Extracted data entries

******************************

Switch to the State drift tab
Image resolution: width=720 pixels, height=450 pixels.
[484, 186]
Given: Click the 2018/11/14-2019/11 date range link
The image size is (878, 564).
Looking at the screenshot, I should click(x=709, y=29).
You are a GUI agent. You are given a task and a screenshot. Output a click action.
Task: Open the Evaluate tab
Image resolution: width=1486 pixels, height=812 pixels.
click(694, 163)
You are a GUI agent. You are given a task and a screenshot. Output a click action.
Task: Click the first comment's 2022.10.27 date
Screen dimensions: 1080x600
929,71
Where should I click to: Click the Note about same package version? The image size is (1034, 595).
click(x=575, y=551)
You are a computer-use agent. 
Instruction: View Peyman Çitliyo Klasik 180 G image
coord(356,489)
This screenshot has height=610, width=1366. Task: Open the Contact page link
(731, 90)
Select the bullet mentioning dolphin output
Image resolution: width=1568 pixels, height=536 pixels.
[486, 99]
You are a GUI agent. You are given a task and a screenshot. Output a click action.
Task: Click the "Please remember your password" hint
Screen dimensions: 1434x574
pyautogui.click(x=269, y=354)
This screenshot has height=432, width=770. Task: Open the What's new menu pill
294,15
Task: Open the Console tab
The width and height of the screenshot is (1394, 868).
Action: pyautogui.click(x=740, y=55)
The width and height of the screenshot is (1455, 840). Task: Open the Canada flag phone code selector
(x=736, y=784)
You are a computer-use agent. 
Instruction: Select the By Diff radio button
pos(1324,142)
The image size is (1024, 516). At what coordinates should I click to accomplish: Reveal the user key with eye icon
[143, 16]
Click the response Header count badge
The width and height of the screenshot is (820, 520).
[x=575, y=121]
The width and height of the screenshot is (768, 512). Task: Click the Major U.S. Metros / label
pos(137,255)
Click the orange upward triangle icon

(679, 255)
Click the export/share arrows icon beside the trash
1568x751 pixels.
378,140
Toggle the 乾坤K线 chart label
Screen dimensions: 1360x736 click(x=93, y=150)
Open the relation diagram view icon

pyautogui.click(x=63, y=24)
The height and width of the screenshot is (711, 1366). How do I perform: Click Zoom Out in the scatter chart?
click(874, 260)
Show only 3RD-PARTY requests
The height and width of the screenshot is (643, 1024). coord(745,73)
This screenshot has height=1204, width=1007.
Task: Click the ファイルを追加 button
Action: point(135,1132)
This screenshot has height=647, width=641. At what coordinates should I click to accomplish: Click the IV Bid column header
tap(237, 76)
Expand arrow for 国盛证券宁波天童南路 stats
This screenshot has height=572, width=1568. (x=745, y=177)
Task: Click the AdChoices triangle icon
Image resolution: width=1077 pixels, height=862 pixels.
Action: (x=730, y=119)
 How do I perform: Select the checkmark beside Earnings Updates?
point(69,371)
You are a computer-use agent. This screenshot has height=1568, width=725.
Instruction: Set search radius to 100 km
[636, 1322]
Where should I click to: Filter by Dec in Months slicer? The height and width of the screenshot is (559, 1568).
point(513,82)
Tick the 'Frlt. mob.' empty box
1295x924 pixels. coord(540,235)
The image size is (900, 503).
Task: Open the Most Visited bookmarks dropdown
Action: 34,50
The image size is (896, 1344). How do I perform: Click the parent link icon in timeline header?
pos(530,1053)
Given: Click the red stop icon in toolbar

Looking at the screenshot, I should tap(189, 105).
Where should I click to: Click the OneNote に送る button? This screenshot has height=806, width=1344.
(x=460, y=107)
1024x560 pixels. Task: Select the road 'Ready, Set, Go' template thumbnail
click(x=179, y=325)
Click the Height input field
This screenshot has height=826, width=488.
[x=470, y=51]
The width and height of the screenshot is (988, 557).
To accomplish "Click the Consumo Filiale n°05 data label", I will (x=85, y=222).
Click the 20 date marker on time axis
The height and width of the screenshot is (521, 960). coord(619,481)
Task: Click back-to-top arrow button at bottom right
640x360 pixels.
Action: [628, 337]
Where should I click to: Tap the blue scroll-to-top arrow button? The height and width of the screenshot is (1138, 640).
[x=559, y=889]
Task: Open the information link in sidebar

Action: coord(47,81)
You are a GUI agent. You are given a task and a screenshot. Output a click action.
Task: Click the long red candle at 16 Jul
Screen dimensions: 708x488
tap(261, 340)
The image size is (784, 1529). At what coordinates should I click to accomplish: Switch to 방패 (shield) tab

******************************

Write out each entry above exactly as it is written.

(ANSWER BOX):
Switch to the State drift tab
Image resolution: width=720 pixels, height=450 pixels.
[484, 186]
Given: Click the 2018/11/14-2019/11 date range link
The image size is (878, 564).
Looking at the screenshot, I should click(x=709, y=29).
You are a GUI agent. You are given a task and a screenshot. Output a click action.
Task: Open the Evaluate tab
Image resolution: width=1486 pixels, height=812 pixels.
click(694, 163)
You are a GUI agent. You are given a task and a screenshot. Output a click action.
Task: Click the first comment's 2022.10.27 date
Screen dimensions: 1080x600
929,71
Where should I click to: Click the Note about same package version? The image size is (1034, 595).
click(x=575, y=551)
You are a computer-use agent. 
Instruction: View Peyman Çitliyo Klasik 180 G image
coord(356,489)
This screenshot has height=610, width=1366. Task: Open the Contact page link
(731, 90)
Select the bullet mentioning dolphin output
Image resolution: width=1568 pixels, height=536 pixels.
[486, 99]
You are a GUI agent. You are given a task and a screenshot. Output a click action.
Task: Click the "Please remember your password" hint
Screen dimensions: 1434x574
pyautogui.click(x=269, y=354)
This screenshot has height=432, width=770. Task: Open the What's new menu pill
294,15
Task: Open the Console tab
The width and height of the screenshot is (1394, 868).
Action: pyautogui.click(x=740, y=55)
The width and height of the screenshot is (1455, 840). Task: Open the Canada flag phone code selector
(x=736, y=784)
You are a computer-use agent. 
Instruction: Select the By Diff radio button
pos(1324,142)
The image size is (1024, 516). At what coordinates should I click to accomplish: Reveal the user key with eye icon
[143, 16]
Click the response Header count badge
The width and height of the screenshot is (820, 520).
[x=575, y=121]
The width and height of the screenshot is (768, 512). Task: Click the Major U.S. Metros / label
pos(137,255)
Click the orange upward triangle icon

(679, 255)
Click the export/share arrows icon beside the trash
1568x751 pixels.
378,140
Toggle the 乾坤K线 chart label
Screen dimensions: 1360x736 click(x=93, y=150)
Open the relation diagram view icon

pyautogui.click(x=63, y=24)
The height and width of the screenshot is (711, 1366). How do I perform: Click Zoom Out in the scatter chart?
click(874, 260)
Show only 3RD-PARTY requests
The height and width of the screenshot is (643, 1024). coord(745,73)
This screenshot has height=1204, width=1007.
Task: Click the ファイルを追加 button
Action: point(135,1132)
This screenshot has height=647, width=641. At what coordinates should I click to accomplish: Click the IV Bid column header
tap(237, 76)
Expand arrow for 国盛证券宁波天童南路 stats
This screenshot has height=572, width=1568. (x=745, y=177)
Task: Click the AdChoices triangle icon
Image resolution: width=1077 pixels, height=862 pixels.
Action: (x=730, y=119)
 How do I perform: Select the checkmark beside Earnings Updates?
point(69,371)
You are a computer-use agent. This screenshot has height=1568, width=725.
Instruction: Set search radius to 100 km
[636, 1322]
Where should I click to: Filter by Dec in Months slicer? The height and width of the screenshot is (559, 1568).
point(513,82)
Tick the 'Frlt. mob.' empty box
1295x924 pixels. coord(540,235)
The image size is (900, 503).
Task: Open the Most Visited bookmarks dropdown
Action: 34,50
The image size is (896, 1344). How do I perform: Click the parent link icon in timeline header?
pos(530,1053)
Given: Click the red stop icon in toolbar

Looking at the screenshot, I should tap(189, 105).
Where should I click to: Click the OneNote に送る button? This screenshot has height=806, width=1344.
(x=460, y=107)
1024x560 pixels. Task: Select the road 'Ready, Set, Go' template thumbnail
click(x=179, y=325)
Click the Height input field
This screenshot has height=826, width=488.
[x=470, y=51]
The width and height of the screenshot is (988, 557).
To accomplish "Click the Consumo Filiale n°05 data label", I will (x=85, y=222).
Click the 20 date marker on time axis
The height and width of the screenshot is (521, 960). coord(619,481)
Task: Click back-to-top arrow button at bottom right
640x360 pixels.
Action: [628, 337]
Where should I click to: Tap the blue scroll-to-top arrow button? The height and width of the screenshot is (1138, 640).
[x=559, y=889]
Task: Open the information link in sidebar

Action: coord(47,81)
You are a GUI agent. You are given a task and a screenshot. Output a click action.
Task: Click the long red candle at 16 Jul
Screen dimensions: 708x488
tap(261, 340)
The image size is (784, 1529). At what coordinates should I click to accomplish: Switch to 방패 (shield) tab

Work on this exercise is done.